Polêmicas de lado, o diretor Roman Polanski consegue entregar um suspense psicológico instigante e bastante inquietante em Baseado em Fatos Reais (D’après une histoire vraie, 2017) onde suas duas protagonistas acabam passando uma atuação bem sincronizada em um jogo de gato e rato, perigoso, cheio de dualidades e que exige do espectador um pouco de atenção e uma preocupação com os detalhes.
Na trama temos a escritora de sucesso Delphine Dayrieux, uma boa Emmanuelle Seigner que depois de lançar um livro sucesso de vendas atravessa uma fase de bloqueio criativo para escrever o seu próximo título. Num mix de pressão e vulnerabilidade ela acaba se envolvendo com Elle, a magnética Eva Green, uma mulher fã de sua obra. Assim, uma série de eventos que vão desde um encontro em um café até encontros em festas fazem com que a dupla acabe desenvolvendo uma amizade para lá de estranha, um pouco obsessiva e até mesmo doentia.
Vamos deixar claro uma coisa aqui, Baseado em Fatos Reais tem um gancho que permeia todo o filme, não vamos contar aqui para não estragar a surpresa e nem a experiência de quem assiste, mas sim, o filme como um todo gira em torno desse evento, desse momento onde a chavinha é virada e vemos o filme de uma outra maneira. Alguns podem descobrir logo de cara e ver o filme com certos olhos e outros podem ficar o tempo todo sem reparar.
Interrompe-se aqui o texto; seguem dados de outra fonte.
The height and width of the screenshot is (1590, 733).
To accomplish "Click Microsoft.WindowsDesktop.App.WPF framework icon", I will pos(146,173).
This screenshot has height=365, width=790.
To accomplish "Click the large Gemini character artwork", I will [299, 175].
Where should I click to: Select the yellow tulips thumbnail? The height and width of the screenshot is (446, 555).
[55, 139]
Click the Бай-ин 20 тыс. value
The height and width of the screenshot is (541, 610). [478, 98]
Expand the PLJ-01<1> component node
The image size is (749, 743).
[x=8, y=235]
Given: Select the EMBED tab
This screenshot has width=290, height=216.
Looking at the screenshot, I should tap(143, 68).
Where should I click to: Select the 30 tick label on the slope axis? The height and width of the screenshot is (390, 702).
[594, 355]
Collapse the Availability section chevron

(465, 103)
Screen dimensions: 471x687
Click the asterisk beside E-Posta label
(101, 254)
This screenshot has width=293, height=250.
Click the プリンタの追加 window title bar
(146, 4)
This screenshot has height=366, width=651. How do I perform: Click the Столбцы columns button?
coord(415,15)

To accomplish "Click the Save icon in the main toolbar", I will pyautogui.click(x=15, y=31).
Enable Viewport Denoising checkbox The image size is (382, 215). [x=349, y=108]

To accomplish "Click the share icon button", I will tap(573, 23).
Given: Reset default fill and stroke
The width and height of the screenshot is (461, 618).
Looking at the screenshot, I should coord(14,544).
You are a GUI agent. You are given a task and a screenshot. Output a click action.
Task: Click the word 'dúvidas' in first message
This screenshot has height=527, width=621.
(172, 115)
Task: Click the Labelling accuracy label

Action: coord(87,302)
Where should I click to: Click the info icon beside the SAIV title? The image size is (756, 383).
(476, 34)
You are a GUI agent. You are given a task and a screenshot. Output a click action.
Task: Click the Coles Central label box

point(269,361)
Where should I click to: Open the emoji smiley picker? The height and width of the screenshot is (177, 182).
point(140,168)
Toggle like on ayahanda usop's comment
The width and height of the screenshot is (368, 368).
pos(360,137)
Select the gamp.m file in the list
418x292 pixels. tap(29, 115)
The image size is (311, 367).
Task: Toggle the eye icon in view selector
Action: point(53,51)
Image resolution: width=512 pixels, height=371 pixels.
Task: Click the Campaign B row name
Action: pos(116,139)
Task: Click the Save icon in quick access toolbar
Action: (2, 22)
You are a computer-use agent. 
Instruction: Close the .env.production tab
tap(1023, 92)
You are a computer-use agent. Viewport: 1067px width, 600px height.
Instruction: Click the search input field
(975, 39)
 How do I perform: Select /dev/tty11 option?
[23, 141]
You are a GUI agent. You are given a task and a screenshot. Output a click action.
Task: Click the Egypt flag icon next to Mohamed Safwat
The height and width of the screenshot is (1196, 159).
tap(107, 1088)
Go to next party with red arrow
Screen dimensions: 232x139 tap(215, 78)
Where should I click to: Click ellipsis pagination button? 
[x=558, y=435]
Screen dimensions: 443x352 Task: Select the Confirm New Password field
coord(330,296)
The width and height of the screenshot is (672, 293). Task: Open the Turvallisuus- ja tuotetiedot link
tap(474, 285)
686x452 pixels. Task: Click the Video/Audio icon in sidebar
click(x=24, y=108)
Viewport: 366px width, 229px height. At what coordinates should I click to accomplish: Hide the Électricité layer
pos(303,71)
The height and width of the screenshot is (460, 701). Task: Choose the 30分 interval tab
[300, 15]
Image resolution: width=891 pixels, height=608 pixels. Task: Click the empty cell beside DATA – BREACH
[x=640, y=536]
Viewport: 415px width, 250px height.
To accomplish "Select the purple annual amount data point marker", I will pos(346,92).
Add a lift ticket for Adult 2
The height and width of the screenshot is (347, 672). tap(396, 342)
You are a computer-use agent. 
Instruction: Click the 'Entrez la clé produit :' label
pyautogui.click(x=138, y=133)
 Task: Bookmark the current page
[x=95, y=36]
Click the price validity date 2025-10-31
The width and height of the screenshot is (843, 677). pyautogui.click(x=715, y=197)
Mesmo com detalhes rápidos mas importantes para o desenvolvimento da trama passando em vários momentos durante o filme, essa questão é muito importante para o entendimento da produção. Algumas cenas foram filmadas para realmente deixar sua história rolar de uma forma natural mesmo que em algumas partes isso não deixe o longa soar de forma natural e nem sua trama desenrolar de uma forma orgânica, pois a sensação que passa é que sempre alguma coisa prende o filme de decolar.
Baseado em Fatos Reais é puramente dúbio e um filme de observação. Sutil, a produção entrega em suas cenas uma história bastante discreta para quem assiste. Liga na primeira vista, a produção parece mais um drama francês excêntrico mas aqui cabe a quem assistir notar as pequenas dicas, os diálogos e a postura dos personagens para acabar percebendo a mensagem o que o filme quer transmitir. Nada nele é óbvio, mesmo com algumas cenas feitas realmente para parecer assim, seja no foco numa bota, num cachecol ou até mesmo numa queda na escada, o filme tem em sua dualidade um dos seus acertos.
O filme tem o jogo de troca entre suas protagonistas seu maior triunfo. Seigner não é nenhuma Marion Cotillard ou uma Isabelle Rupert mas entrega o necessário em cena e faz de sua personagem um papel estranho, meio off, desconexo da realidade e que passa um sentimento de nervosismo bastante grande. Já Eva Green é extremamente cativante e faz uma personagem misteriosa, cheia de segundas e terceiras intenções e que engole todos a sua volta. Na medida que o roteiro avança, a atriz faz com que a cada cena sua personagem fique mais transtornada e completamente fora dos eixos num ótimo trabalho.
O filme tem uma história simples, sem muitas reviravoltas (tirando aquela citada logo acima) e acaba sendo mais uma experiência de troca entre as atrizes. Baseado Em Fatos Reais acaba deixando o elefante branco tomar conta da loja de porcelana e o desconforto das interações entre as personagens é gigante mas completamente justificável com a história a ser contada.
O filme não chega a ser uma surpresa se você pode já sacar sua trama logo no começo coisa que o longa erra ao fazer quem percebe isso logo de cara ficar esperando uma certa confirmação, onde a expectativa e validação de teoria nunca chega mas acerta em colocar boas atrizes em cenas que flertam com o suspense e com o sentimento gritante de loucura e obsessão. No final, Baseado Em Fatos Reais acaba sendo filme perturbador mas que se atrapalha um pouco na sua execução.
Baseado em Fatos Reais chega ao Brasil 12 de abril, depois de estrear no Festival de Cannes e no Festival do Rio de 2017.